鳥痘
概要
ポックスウイルスによる感染症で、皮膚や嘴、粘膜に皮膚型または粘膜型の病変を形成する。
主な症状
原因
インコにおける鳥痘の原因: ウイルス病原体による感染。直接接触、飛沫・空気感染、媒介物、ベクター媒介が感染経路。免疫抑制、ストレス、過密飼育、ワクチン未接種が感受性を高める。
病態生理
鳥痘はインコにおけるウイルス感染症である。ウイルスは特定の受容体を介して宿主細胞に侵入し、細胞内機構を利用して複製する。直接的な細胞変性効果(細胞溶解、アポトーシス、標的臓器の組織壊死)を引き起こす。自然免疫(インターフェロン、NK細胞)および適応免疫(抗体、細胞性免疫)の宿主免疫応答が免疫病理に寄与することがある。ウイルス血症により病原体が複数の臓器系に播種される可能性があり、免疫抑制により二次的な細菌・真菌感染のリスクが高まる。
治療
特異的抗ウイルス療法なし—免疫正常鳥では自己限定性。
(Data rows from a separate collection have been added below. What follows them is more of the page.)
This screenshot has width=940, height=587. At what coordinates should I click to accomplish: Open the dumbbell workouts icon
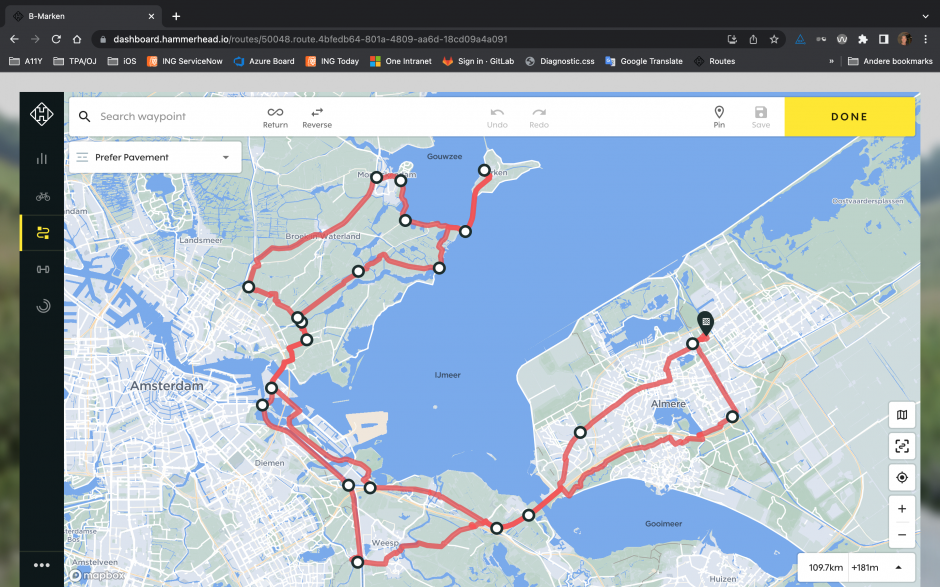[42, 269]
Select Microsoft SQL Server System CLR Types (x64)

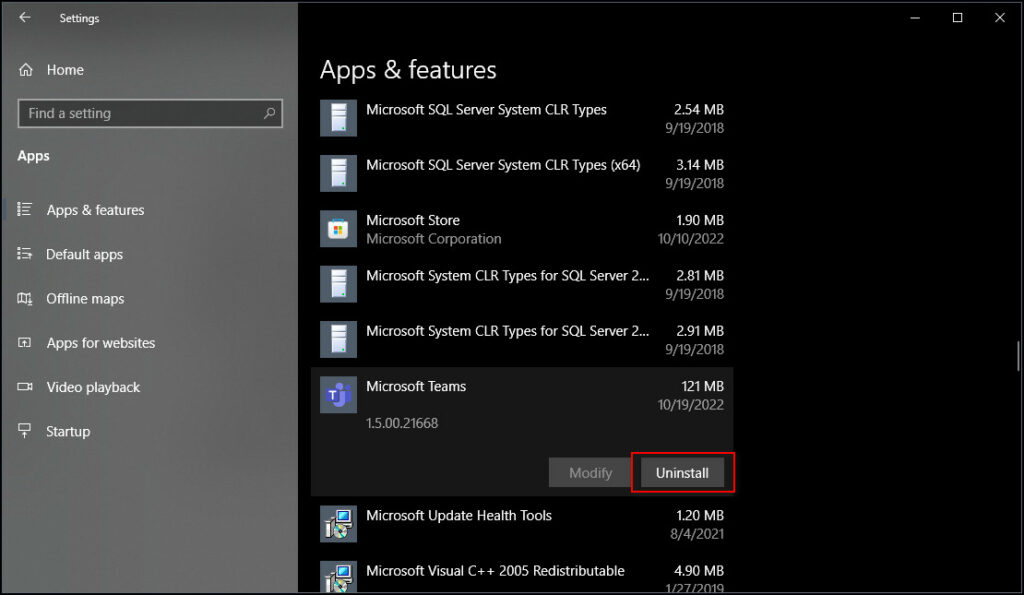[x=522, y=174]
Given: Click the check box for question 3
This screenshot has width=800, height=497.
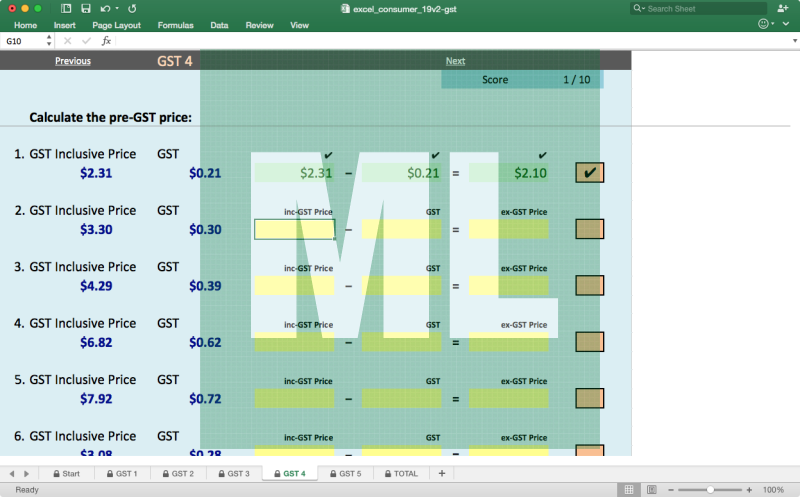Looking at the screenshot, I should tap(589, 286).
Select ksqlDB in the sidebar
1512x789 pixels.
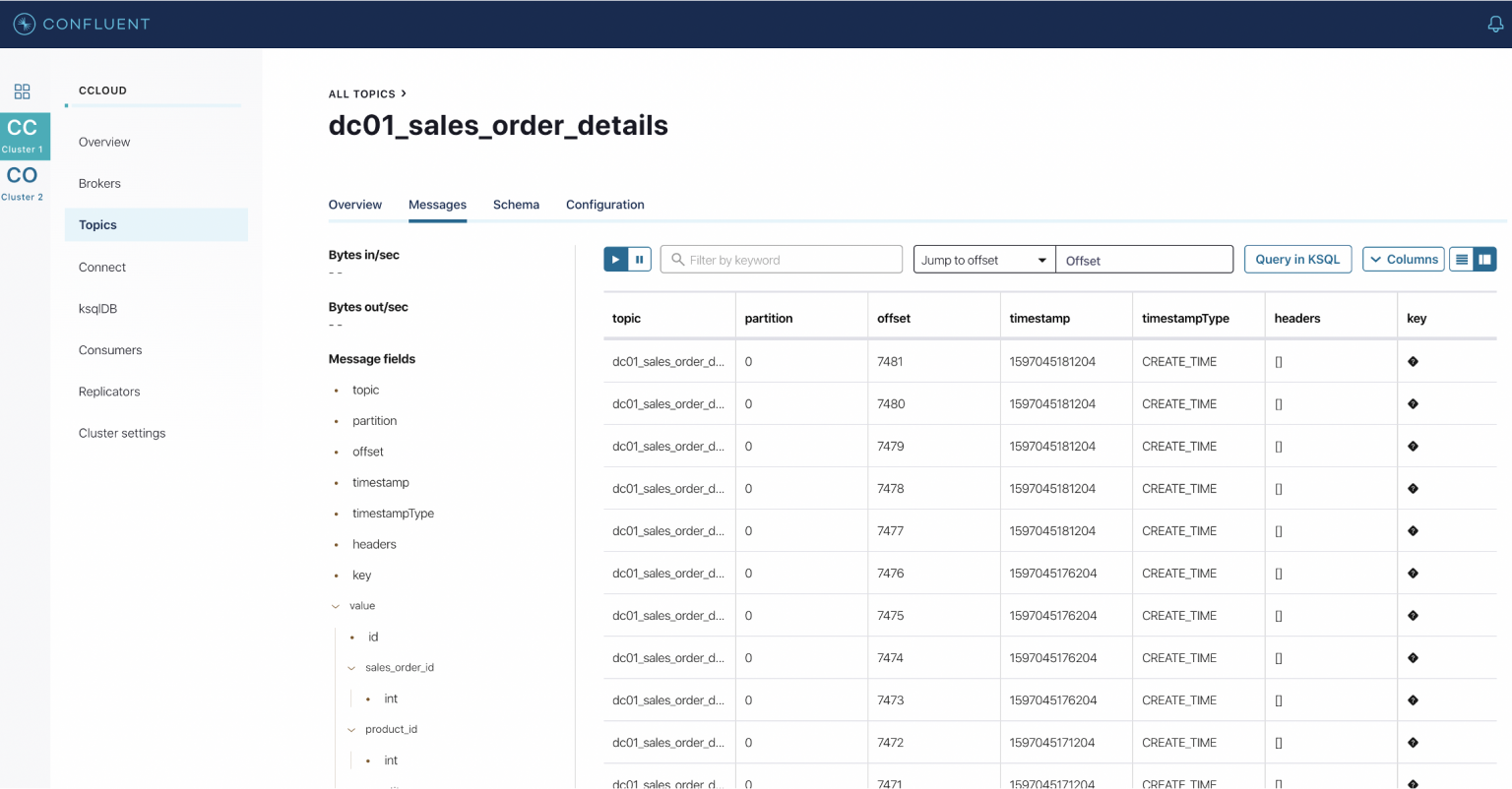[96, 308]
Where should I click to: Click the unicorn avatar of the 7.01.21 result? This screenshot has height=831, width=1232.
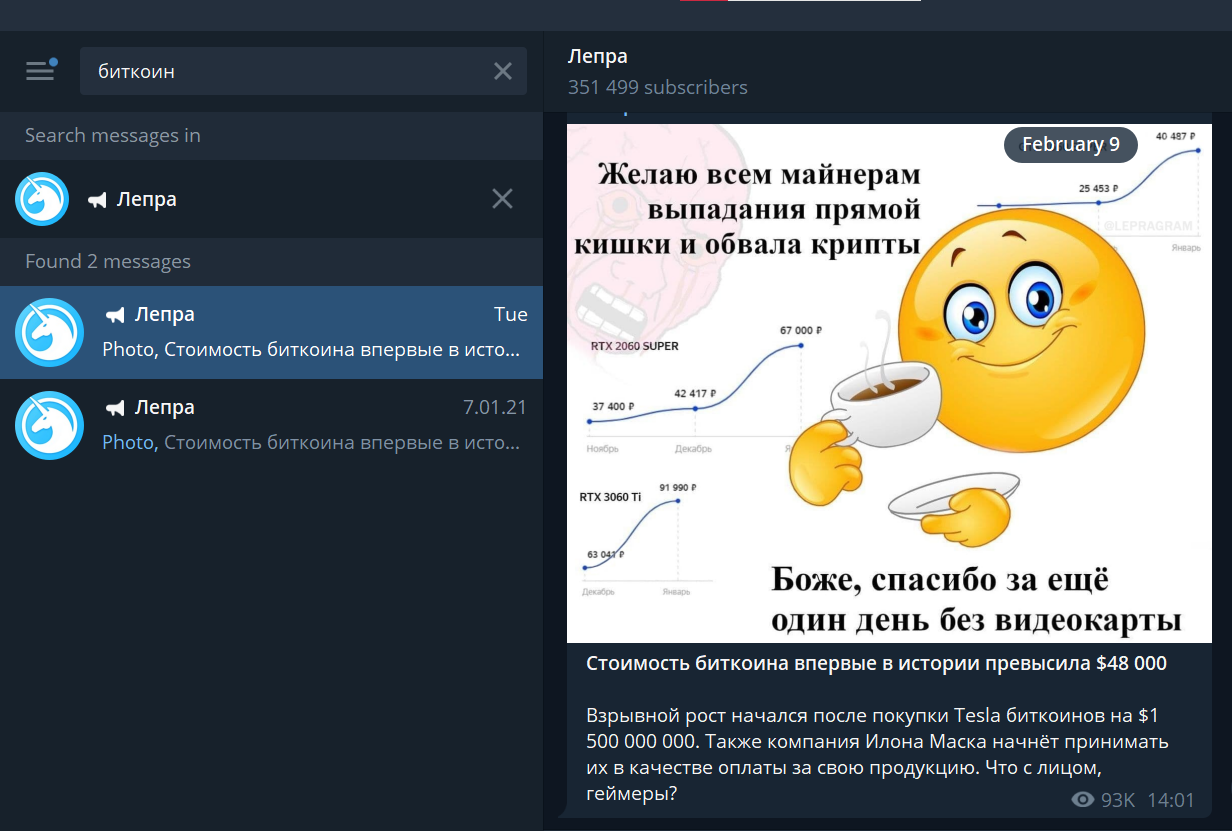48,424
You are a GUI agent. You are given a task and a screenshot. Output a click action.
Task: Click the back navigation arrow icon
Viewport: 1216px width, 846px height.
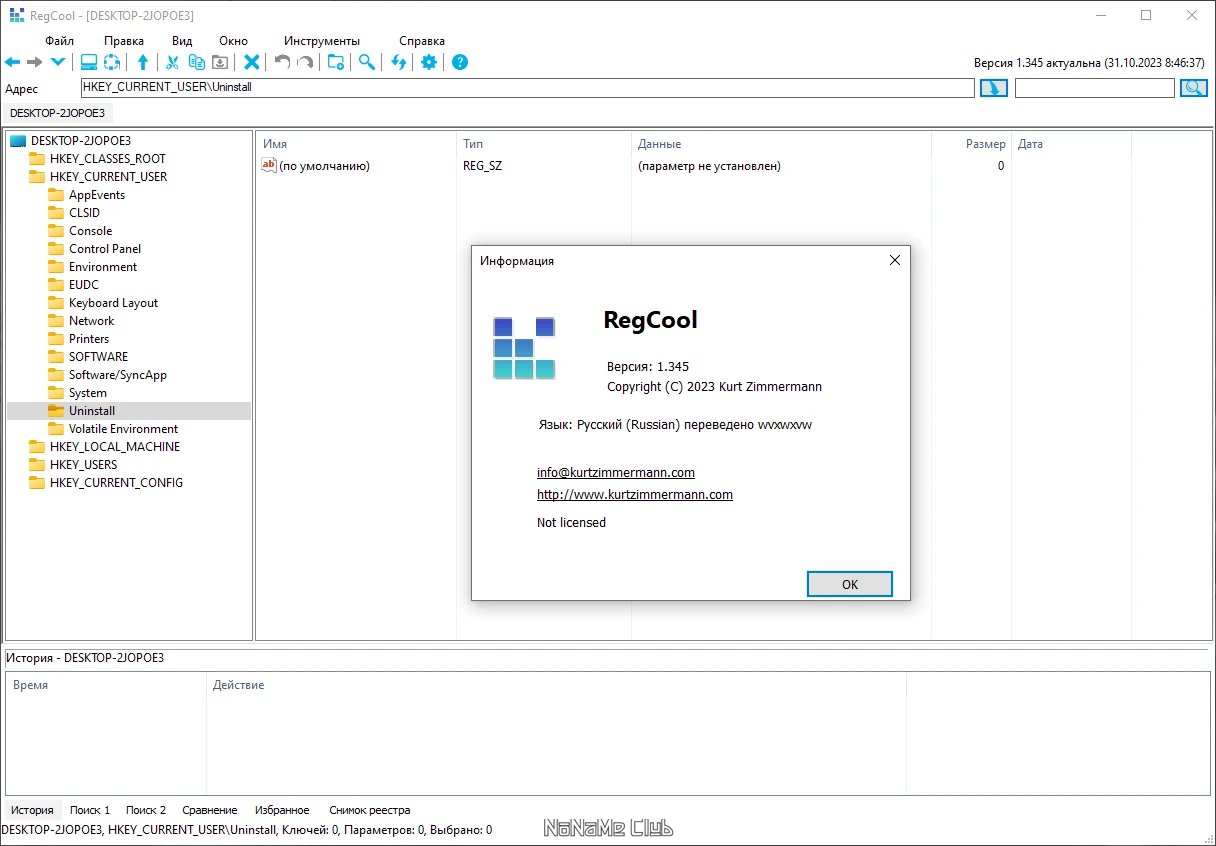(x=13, y=62)
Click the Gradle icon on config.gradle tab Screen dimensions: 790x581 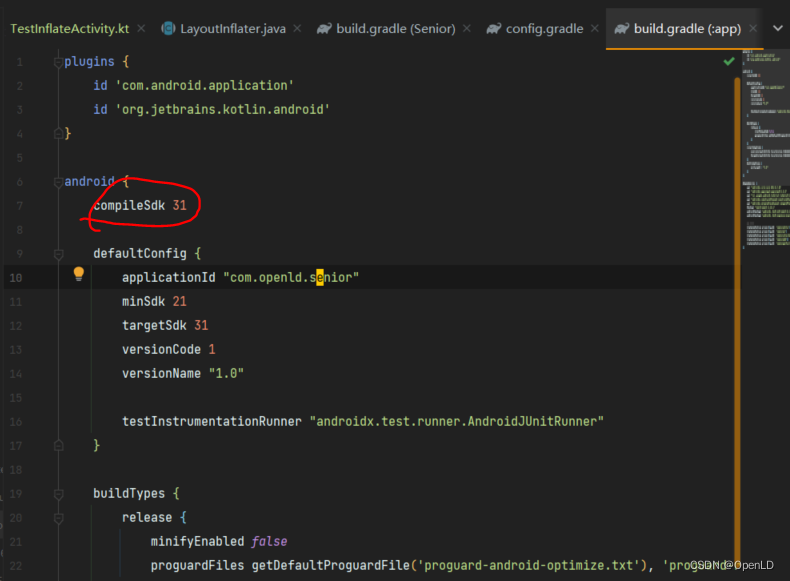pyautogui.click(x=493, y=28)
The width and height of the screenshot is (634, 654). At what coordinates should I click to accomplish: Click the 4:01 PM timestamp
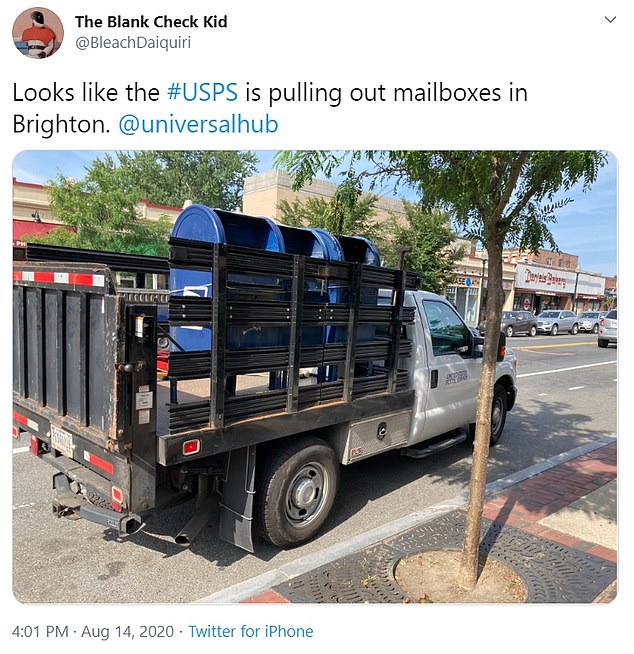point(40,631)
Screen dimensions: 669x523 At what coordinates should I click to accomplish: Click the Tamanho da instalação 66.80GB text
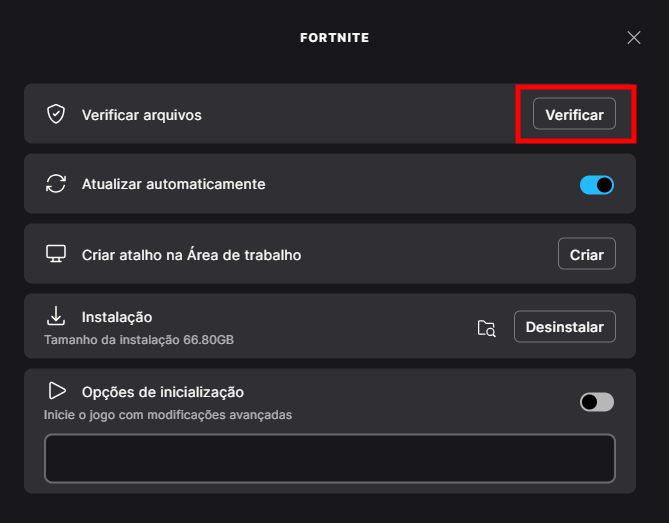tap(139, 340)
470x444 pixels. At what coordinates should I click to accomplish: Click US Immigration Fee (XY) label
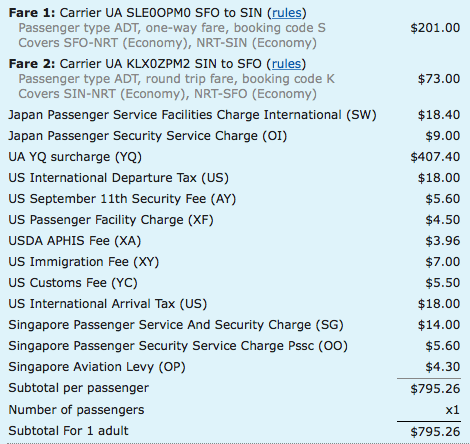point(84,262)
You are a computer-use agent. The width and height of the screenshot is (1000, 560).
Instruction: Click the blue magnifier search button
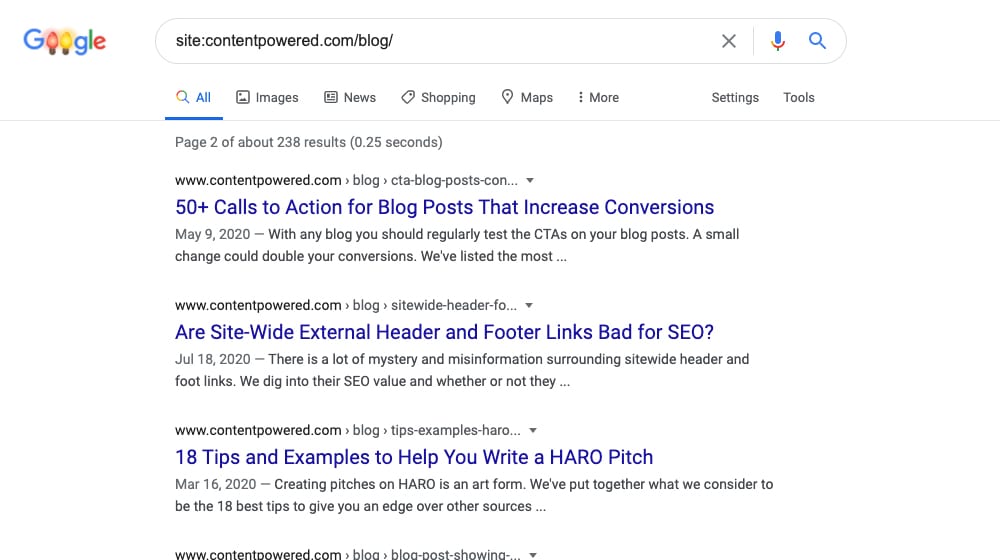817,41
【皮膚型(乾性型)】: 無羽部位(嘴、ろう膜、眼瞼、足)の結節性病変は2-4週で消退。病変にポビドンヨード10%をq12h外用。痂皮の早期除去禁忌(ウイルスが内部で生存)。病変の二次性細菌感染: クロルヘキシジン0.05%またはスルファジアジン銀外用。【粘膜型(湿性型 — より重症)】: 口腔、咽頭、気管の乾酪様プラークが気道閉塞を引き起こしうる。呼吸困難/嚥下困難時は麻酔下で口腔プラークを慎重にデブリードマン。呼吸障害に生理食塩水+F10でネブライゼーション。二次感染に広域抗菌薬: エンロフロキサシン15 mg/kg PO/IM q12h。カンジダ症併発時: ナイスタチン100,000 IU/kg PO q8h。支持療法: 加温皮下輸液50-100 mL/kg/日、保温28-30°C、摂食不能時はそ嚢チューブ給餌。メロキシカム0.5-1 mg/kg PO q12-24hで疼痛管理。眼病変: 眼科用クロラムフェニコールまたはシプロフロキサシン点眼q6-8h。隔離が重要—蚊と直接接触で伝播。鳥舎の蚊対策が必須。参考: Tripathy DN (2000) Avian Viruses; van Riper C & Forrester DJ (2007) Infectious Diseases of Wild Birds.
予防
鳥痘の予防にはワクチン接種(利用可能な場合)、新規・病気動物の隔離、厳格なバイオセキュリティ対策、適切な消毒プロトコル、既知のキャリアや汚染環境との接触回避が含まれる。
予後
鳥痘の予後: 早期治療で多くは良好。定期モニタリングで管理可能。